Friday, July 23, 2010

O lustre- Clarice Lispector


"Ela seria fluida durante toda a vida. Porém o que dominara seus contornos e os atraíra a um centro, o que a iluminara contra o mundo e lhe dera íntimo poder fora o segredo. Nunca saberia pensar nele em termos claros temendo invadir e dissolver sua imagem. No entanto ele se formara no seu interior um núcleo longínquo e vivo e jamais perdera a magia- sustentava-a na sua vaguidão insolúvel como a única realidade que para ela sempre deveria ser a perdida. Os dois se debruçavam sobre a ponte frágil e Virgínia sentia os pés vacilarem de insegurança como se estivessem soltos sobre o redemoinho calmo das águas. Era um dia violento e seco, em largas cores fixas; as árvores rangim sob o vento morno crispado de céleres friagens. O vestido ralo e rasgado de menina era atravessado por estremecimentos de frescura. A boca séria premida contra o galho morto da ponte. Virgínia mergulhava os olhos distraídos nas águas. De súbito imobilizara-se tenta e leve: - Olhe!"(pagina 07)

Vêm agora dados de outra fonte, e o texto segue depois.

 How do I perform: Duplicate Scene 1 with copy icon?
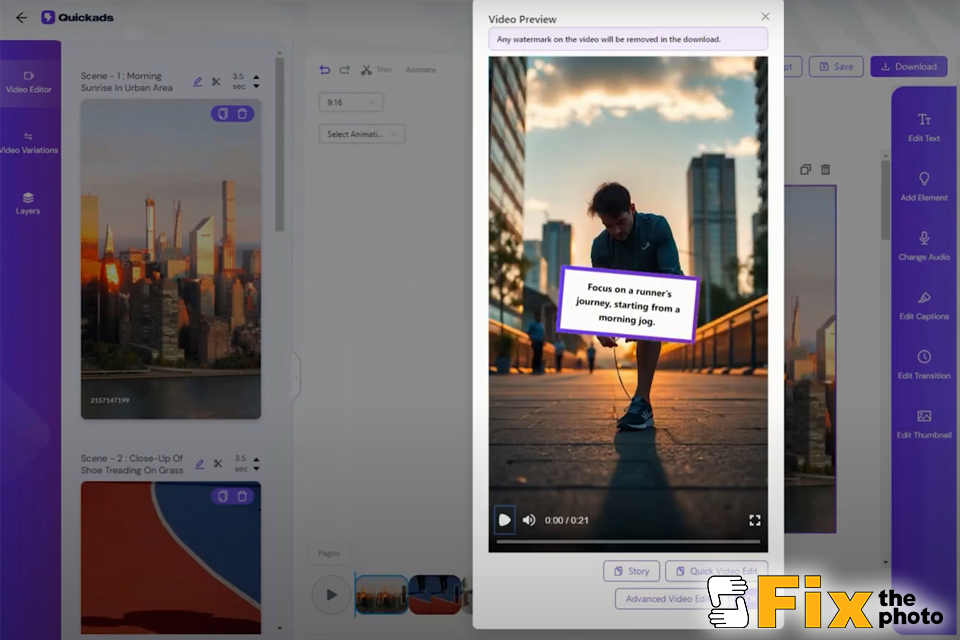pyautogui.click(x=223, y=114)
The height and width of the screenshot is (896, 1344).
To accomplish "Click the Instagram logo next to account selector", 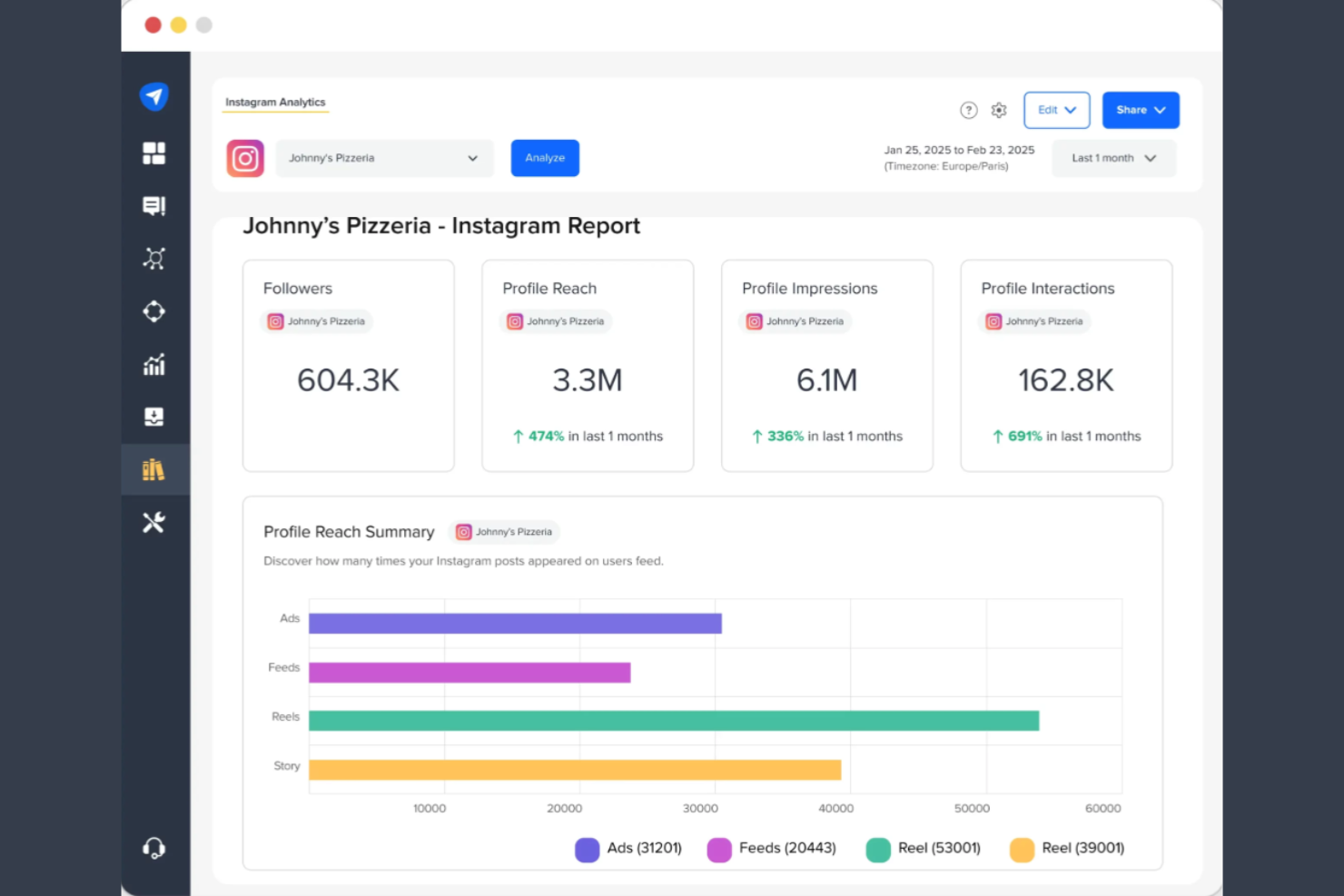I will (x=244, y=157).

"A impossiblidade e o mistério cansaram com força seu coração. Adriano sentou num banco do jardim, mal se apoiva ao seu encosto. Os olhos entrefechados olhavam para a distância, e ele respirava dificilmente com surpresa e cólera. Com o lenço alisou devagar a testa dura e fria. E de súbito não saberia se era de gelado êxtase ou de sofrimento intolerável- porque nesse único instante para sempre ele a ganhara e a perdia- de súbito, numa primeira experiência da vergonha, ele sentiu dentro de si um movimento horrivelmente livre e doloroso, um vago ímpeto de grito ou choro, alguma xoisa mortal abrindo no seu peito uma clareira violenta que talvez fosse um novo nascimento.' (página 239)

LISPECTOR, Clarice. O lustre. Editora Nova Fronteira, Rio de Janeiro, 1982.